SOAL LATIHAN ▸
a: Berdasarkan teks tentang kritik dan pembangunan, mengapa kepala daerah meminta kaum muda memilih antara menjadi bagian dari pembangunan atau menjadi kritikus pemerintah?
b: Tulis ulang bagian teks tentang kritik dan pembangunan dari "Beberapa waktu yang" sampai "dan mana lawan.", lalu tukar "kepala daerah" dengan "bupati".
c: Tentukan apakah setiap pernyataan berikut sesuai dengan teks tentang kritik dan pembangunan. Jawab ya atau tidak, lalu kutip kata-kata dari teks yang menjadi dasar jawaban.
(i) Penulis pernah mengikuti acara kepemudaan yang dihadiri kepala daerah.
(ii) Penulis menilai pola pikir kepala daerah itu sepenuhnya tepat.
(iii) Kritik lahir untuk menyeimbangkan kebutuhan pemerintah dengan kebutuhan rakyat.

BAGIAN TEKS ▸
#####

Tentu saja sikap dan langkah seperti ini sangat disesalkan oleh pengamat-pengamat kebijakan termasuk golongan pemuda yang gelora mudanya pro-aktif bersuara untuk kepentingan rakyat. Karena dalam kacamata anak muda, termasuk para pengamat kebijakan, Kritik itu sendiri merupakan bagian dari pembangunan. Jangankan berpikir menurut logika manusia, ketika Tuhan Yang Maha Esa ingin menciptakan manusia dipermukaan bumi pun, Malaikat-Nya justru mempertanyakan rencana  itu dan berpandangan bahwa langkah itu justru berdampak negatif terhadap keseimbangan alam (manusia cenderung merusak-red). Akan tetapi, Tuhan justru menanggapi kritikan itu dengan bijaksana seraya memberi jaminan kepada makluk lainnya bahwa Dia lebih tahu daripada para malaikat.

Beberapa waktu yang lalu, penulis kebetulan mengikuti salah satu acara kepemudaan yang dihadiri oleh kepala daerah tertentu. Dalam satu kesempatan kepala daerah merasa kontradiktif akan hakekat pemuda sebagai bagian dari pembangunan dengan pemuda sebagai mitra kritis pembangunan. Katanya, statemen seperti ini jelas-jelas bertolak belakang oleh karena disatu sisi pemuda diminta aktif membangun tetapi disisi lain pemuda justru mengkritik pembangunan itu sendiri. Dengan demikian, secara tegas kepala daerah meminta kaum muda untuk memilik menjadi bagian dari pembangunan atau kritikus pemerintah. Jelasnya lagi, sebagai kepala daerah pilihan itu perlu agar bisa dibedakan mana kawan dan mana lawan.

Tentu saja dalam kacamata penulis, pola pikir seperti ini tidak tepat seratus persen. Karena seperti dijelaskan diatas, kritik itu sendiri sebenarya bagian dari pembangunan yang merata dan berkeadilan. Kritik lahir dalam rangka menyeimbangkan antara kebutuhan pemerintah dengan rakyat yang dipimpinnya. Bahwa dalam menyampaikan kritik terkadang melalui cara-cara yang tidak tepat maka itu adalah pilihan objektif yang dihasilkan kritikus untuk menghasilkan dua manfaat sekaligus dalam menyampaikan kritik konstruktifnya. Manfaat itu adalah, pesan diterima oleh penguasa dan masyarakat tahu perkembangan dan realita yang sedang terjadi sebenarnya.

#####

DATA MASUKAN ▸
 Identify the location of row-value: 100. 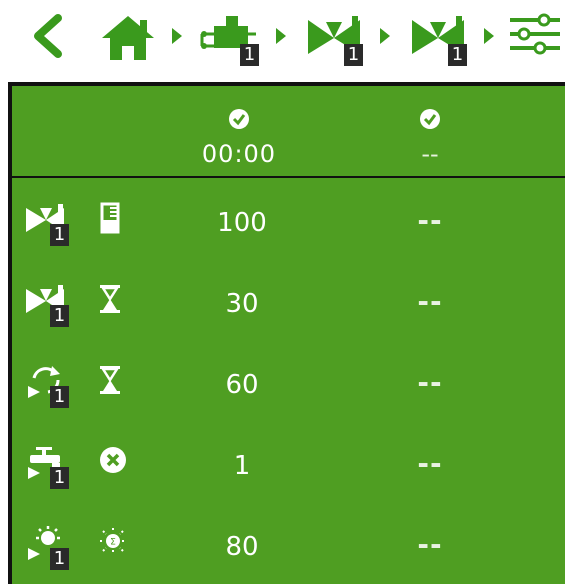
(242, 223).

#####

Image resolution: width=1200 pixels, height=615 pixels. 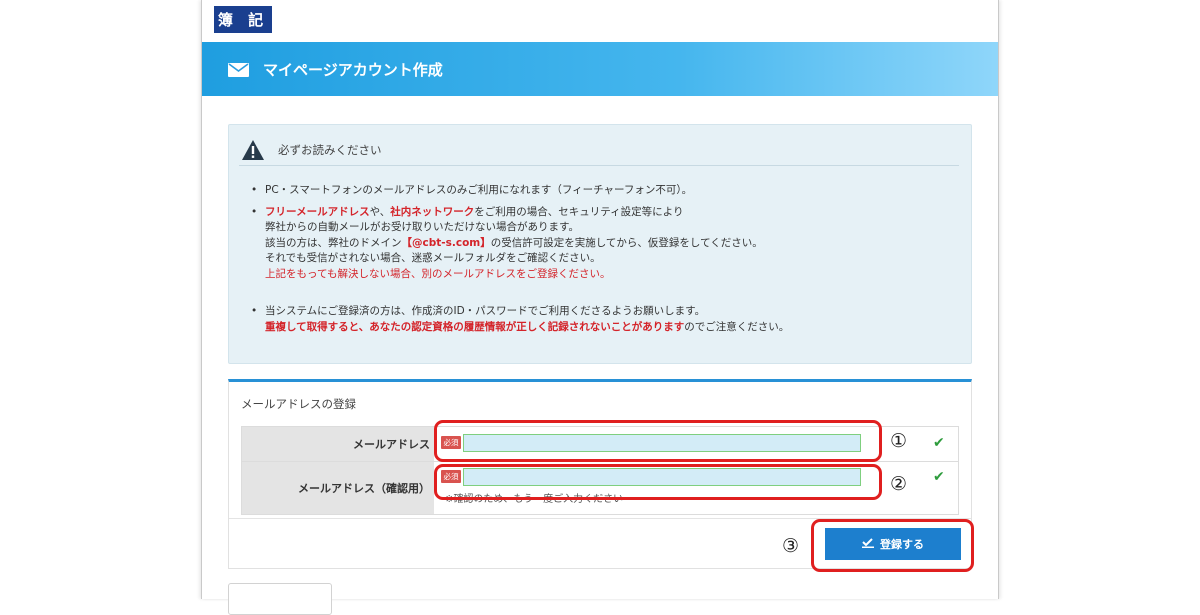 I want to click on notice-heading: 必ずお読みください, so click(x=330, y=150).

#####

HASIL TUGAS ▸
a: Menurut kepala daerah, pilihan itu perlu agar bisa dibedakan mana kawan dan mana lawan.

b:
Beberapa waktu yang lalu, penulis kebetulan mengikuti salah satu acara kepemudaan yang dihadiri oleh bupati tertentu. Dalam satu kesempatan bupati merasa kontradiktif akan hakekat pemuda sebagai bagian dari pembangunan dengan pemuda sebagai mitra kritis pembangunan. Katanya, statemen seperti ini jelas-jelas bertolak belakang oleh karena disatu sisi pemuda diminta aktif membangun tetapi disisi lain pemuda justru mengkritik pembangunan itu sendiri. Dengan demikian, secara tegas bupati meminta kaum muda untuk memilik menjadi bagian dari pembangunan atau kritikus pemerintah. Jelasnya lagi, sebagai bupati pilihan itu perlu agar bisa dibedakan mana kawan dan mana lawan.

c:
(i) Ya: "penulis kebetulan mengikuti salah satu acara kepemudaan yang dihadiri oleh kepala daerah tertentu"
(ii) Tidak: "pola pikir seperti ini tidak tepat seratus persen"
(iii) Ya: "Kritik lahir dalam rangka menyeimbangkan antara kebutuhan pemerintah dengan rakyat yang dipimpinnya"